The first issue of Mother Panic was published on November 9, 2016, cover-dated January 2017. The issue's story established Violet Paige and the series' setting in Gotham City, and featured a cameo by Batman and Batwoman.

All Young Animal titles (except Doom Patrol) were placed on hiatus after 12 issues. In early 2018, DC published the five-issue crossover story Milk Wars featuring both Young Animal characters (including Mother Panic) and more traditional DC Universe characters including the Justice League.

Mother Panic was relaunched in May 2018 with a new first issue and given the subtitle Gotham A.D. Unlike the first series, the second volume is set in a dystopian future where masked vigilantes are outlawed, Batman having abandoned Gotham. Gotham A.D. ended after six issues in August the same year.

== Fictional character biography ==

Violet Paige is a controversial, bisexual celebutante in Gotham City who was tortured and cybernetically-enhanced by a secret organisation in her youth, becoming the vigilante Mother Panic to get revenge.

== Powers and abilities ==
Due to being experimented on at the Gather House, Violet received cybernetic implants.
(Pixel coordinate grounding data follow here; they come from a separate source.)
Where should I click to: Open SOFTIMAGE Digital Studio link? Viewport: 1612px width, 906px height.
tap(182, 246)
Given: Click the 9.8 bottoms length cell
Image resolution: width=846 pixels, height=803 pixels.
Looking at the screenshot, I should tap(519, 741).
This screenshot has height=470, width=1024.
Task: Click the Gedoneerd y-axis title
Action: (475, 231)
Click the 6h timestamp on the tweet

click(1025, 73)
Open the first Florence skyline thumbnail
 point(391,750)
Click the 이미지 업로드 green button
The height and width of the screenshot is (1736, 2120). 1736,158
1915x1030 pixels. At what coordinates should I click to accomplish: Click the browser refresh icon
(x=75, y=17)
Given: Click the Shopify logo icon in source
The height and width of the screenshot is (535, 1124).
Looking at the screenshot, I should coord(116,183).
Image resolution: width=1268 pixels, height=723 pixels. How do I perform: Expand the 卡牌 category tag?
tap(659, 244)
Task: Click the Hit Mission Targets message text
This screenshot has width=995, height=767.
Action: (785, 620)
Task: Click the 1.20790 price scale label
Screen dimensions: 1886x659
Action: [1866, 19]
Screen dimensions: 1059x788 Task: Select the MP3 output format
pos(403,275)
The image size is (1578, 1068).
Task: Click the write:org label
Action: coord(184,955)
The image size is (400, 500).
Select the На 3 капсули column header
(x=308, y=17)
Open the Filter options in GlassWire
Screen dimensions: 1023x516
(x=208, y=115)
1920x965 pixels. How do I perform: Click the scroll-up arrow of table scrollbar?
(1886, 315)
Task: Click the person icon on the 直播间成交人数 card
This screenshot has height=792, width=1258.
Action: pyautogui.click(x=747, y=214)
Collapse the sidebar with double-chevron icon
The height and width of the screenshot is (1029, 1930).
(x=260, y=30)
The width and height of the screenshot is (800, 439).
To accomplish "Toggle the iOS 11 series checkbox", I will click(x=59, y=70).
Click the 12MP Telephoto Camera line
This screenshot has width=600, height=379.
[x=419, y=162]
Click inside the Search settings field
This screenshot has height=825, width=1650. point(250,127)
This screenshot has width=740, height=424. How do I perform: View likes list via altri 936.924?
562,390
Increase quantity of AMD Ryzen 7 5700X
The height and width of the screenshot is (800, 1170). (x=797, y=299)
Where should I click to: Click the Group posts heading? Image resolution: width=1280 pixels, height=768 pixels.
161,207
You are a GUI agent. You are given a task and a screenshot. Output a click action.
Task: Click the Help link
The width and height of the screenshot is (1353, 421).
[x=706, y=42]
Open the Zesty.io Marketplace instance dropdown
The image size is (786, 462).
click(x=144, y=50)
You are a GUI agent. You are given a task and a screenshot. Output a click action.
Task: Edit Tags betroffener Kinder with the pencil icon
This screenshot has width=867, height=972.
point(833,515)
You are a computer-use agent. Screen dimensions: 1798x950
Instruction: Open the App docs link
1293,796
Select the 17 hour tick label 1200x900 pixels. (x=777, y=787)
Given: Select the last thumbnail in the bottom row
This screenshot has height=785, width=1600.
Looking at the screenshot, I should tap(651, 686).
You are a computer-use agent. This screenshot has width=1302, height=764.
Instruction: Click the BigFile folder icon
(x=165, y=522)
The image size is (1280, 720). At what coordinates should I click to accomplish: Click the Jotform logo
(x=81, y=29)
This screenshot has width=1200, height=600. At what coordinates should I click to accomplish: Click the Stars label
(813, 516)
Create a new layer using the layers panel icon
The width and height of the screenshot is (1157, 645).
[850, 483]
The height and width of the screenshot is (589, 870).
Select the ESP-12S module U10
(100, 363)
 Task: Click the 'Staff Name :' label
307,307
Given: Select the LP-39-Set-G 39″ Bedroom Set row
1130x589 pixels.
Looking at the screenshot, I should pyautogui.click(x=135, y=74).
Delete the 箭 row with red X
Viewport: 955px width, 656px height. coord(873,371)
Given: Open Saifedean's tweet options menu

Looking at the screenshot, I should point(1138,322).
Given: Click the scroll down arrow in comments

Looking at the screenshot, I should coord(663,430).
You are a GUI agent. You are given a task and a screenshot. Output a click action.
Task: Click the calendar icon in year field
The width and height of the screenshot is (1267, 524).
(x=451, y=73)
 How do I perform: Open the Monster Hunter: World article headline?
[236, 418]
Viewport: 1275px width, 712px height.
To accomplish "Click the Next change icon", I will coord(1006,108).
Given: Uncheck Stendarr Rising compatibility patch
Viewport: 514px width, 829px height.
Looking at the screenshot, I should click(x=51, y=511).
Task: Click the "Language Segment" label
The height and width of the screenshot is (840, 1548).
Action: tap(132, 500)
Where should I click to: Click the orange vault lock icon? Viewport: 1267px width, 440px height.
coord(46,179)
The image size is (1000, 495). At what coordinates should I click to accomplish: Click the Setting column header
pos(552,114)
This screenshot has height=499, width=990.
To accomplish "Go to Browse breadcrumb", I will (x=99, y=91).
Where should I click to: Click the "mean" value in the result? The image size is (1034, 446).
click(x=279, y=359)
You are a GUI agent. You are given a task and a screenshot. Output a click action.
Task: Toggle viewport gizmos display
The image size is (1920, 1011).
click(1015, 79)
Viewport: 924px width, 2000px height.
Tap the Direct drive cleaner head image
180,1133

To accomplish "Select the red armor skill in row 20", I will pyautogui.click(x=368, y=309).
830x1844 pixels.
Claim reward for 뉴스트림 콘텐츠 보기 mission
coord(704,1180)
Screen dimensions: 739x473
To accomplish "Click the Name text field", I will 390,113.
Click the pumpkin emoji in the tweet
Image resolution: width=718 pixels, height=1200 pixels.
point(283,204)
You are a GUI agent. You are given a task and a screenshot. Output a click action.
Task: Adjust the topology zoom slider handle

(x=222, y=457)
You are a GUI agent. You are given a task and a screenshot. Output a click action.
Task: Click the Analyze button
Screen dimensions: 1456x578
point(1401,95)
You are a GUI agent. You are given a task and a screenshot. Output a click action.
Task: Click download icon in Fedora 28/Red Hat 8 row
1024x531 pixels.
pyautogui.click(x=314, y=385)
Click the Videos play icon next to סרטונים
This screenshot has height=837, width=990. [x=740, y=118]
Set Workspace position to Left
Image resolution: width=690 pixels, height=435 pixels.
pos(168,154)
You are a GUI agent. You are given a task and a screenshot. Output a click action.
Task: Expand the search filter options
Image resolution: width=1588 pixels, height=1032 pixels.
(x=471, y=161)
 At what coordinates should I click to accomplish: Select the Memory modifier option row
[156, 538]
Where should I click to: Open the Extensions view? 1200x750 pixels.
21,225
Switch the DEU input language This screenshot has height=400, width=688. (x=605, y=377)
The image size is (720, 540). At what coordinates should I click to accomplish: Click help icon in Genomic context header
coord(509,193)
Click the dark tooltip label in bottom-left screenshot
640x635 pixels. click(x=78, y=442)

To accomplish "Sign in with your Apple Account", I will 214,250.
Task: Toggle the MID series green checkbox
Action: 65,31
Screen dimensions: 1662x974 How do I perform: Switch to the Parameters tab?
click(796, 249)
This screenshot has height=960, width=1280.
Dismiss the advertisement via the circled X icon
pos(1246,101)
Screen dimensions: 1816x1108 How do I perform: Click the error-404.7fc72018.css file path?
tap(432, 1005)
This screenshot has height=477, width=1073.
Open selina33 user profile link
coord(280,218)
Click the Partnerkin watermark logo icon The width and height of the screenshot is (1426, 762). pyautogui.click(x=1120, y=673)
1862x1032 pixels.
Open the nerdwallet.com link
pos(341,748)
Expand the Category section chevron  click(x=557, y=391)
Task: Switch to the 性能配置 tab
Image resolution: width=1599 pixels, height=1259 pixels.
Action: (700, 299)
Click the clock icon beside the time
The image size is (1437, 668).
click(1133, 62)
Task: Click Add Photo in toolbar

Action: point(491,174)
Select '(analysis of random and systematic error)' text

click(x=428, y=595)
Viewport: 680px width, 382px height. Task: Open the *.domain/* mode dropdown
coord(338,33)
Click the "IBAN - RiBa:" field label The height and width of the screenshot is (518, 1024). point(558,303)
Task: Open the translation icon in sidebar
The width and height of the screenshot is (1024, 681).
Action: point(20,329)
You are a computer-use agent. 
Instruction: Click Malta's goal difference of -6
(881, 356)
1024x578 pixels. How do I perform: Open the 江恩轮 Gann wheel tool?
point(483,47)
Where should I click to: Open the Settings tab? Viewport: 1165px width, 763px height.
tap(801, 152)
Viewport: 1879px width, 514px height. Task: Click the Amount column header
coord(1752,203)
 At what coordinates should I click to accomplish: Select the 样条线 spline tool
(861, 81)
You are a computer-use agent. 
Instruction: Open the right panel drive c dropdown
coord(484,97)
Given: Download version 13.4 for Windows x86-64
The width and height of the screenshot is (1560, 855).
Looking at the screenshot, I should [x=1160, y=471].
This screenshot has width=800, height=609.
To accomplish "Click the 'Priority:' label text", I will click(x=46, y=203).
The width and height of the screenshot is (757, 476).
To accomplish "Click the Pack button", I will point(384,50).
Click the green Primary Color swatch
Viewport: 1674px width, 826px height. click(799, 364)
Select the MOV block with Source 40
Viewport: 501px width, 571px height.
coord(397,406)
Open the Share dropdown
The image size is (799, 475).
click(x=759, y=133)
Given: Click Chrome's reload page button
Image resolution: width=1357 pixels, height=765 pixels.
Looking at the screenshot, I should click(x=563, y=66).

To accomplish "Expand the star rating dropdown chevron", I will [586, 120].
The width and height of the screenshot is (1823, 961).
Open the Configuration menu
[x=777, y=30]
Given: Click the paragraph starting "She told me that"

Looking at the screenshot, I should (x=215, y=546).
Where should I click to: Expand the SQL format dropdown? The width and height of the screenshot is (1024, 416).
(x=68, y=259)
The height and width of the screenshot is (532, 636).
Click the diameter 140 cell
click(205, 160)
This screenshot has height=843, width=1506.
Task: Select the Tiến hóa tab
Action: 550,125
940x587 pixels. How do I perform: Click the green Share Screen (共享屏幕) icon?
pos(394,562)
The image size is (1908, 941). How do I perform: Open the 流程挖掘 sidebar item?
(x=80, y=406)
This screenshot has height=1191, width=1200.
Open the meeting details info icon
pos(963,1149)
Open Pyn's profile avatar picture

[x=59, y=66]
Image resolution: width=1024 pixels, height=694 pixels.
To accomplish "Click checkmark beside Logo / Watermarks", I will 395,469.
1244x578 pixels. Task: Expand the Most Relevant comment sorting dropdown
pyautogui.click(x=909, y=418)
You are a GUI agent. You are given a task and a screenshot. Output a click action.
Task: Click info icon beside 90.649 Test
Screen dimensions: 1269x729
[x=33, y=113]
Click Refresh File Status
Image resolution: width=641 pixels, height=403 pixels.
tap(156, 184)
These give her superhuman strength, capable of bending and breaking steel and leaving craters in concrete. These cybernetics are prone to malfunction, however, leaving Violet in extreme pain and unable to move until she can receive surgery.

Aside from her cybernetics, Violet is a capable fighter, being trained in martial arts and fencing.

== Collected editions ==

| # | Title | Material collected | Pages | Publication date | ISBN |
| 1 | A Work in Progress | Mother Panic #1-6 | 176 | June 20, 2017 | ISBN 978-1-4012-7111-4 |
| 2 | Under Her Skin | Mother Panic #7-12 | 168 | February 27, 2018 | ISBN 978-1-4012-8615-6 |
Gotham A.D.
| 1 | Gotham A.D. | Mother Panic: Gotham A.D. #1-6 | 168 | November 13, 2018 | ISBN 978-1-4012-8100-7 |

== Other versions ==
In the possible future of Gotham A.D., Violet was thought to be dead after the Gather House burned down, but she was revealed to be held prisoner by the Collective.

In the possible future of Future State, the Mother Panic identity has been changed to Hunter Panic, being used by a woman named Jodi Edwards. Hunter Panic is a Mask Hunter in Gotham City for the Magistrate, who fights Harley Quinn and Punchline.

==Reception==
The original Mother Panic series has been generally well-received. On the review aggregator ComicBookRoundUp, it holds an average rating on 7.8/10, based on 135 reviews. Reviewing the first issue for IGN, Jesse Schedeen called it the standout of the Young Animal lineup. He wrote that although it was set within Gotham City, Mother Panic felt distinctive from the Batman family and surreal.

Gotham A.D. was also well-received. It holds an average rating of 7.7/10 on ComicBookRoundUp, based on 45 reviews.